At the same time, I've witnessed each developmental stage and phase,
and laughed with the rest of my family as the kids move from one
obsession to the next. Blue, Dora, The Wiggles, Elmo, Spiderman,
cowboys, and the Disney princesses have all had their day. But soon,
each is eclipsed by the next favorite thing, and the old hero gets
passed down to the next-youngest sibling. At their houses, Santa Claus
is still alive and well at Christmas time. But this won’t last forever.
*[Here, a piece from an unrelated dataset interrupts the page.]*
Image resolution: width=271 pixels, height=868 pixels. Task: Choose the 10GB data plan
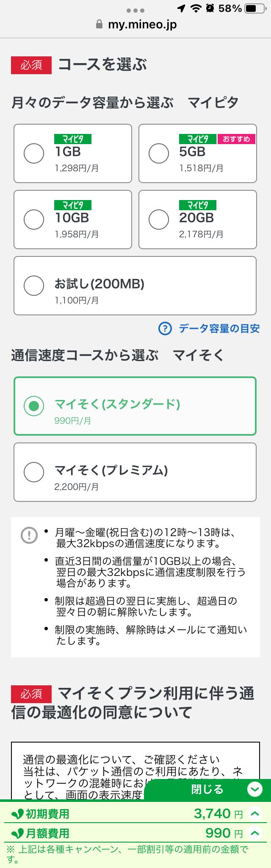pyautogui.click(x=34, y=220)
My hope, of course, is that their curiosity, interest, and affinity
for God as they grow up will never go the way of Elmo. And that is my
hope for your kid as well. It’s worth asking the question: Can kids
outgrow God? Can he lose his currency, becoming yesterday’s news, just
at the time when kids begin facing questions like, “Who am I?” and “What
was I created for?” and “What am I worth?” Too many adults attempt to
answer those questions with the very author of life shunted to the
sidelines.
We dare not let that happen.
Does God live in storybooks?
I am a fan of Bible storybooks for young kids. Our family had one,
and I still can recall “what Adam and Eve looked like,” and the
fierceness of God’s wrath represented by a red sky, and the wily Jacob
fooling his father into thinking he was Esau. Of course, those weren’t
true pictures, but some artist’s rendering. But to me, they were “real."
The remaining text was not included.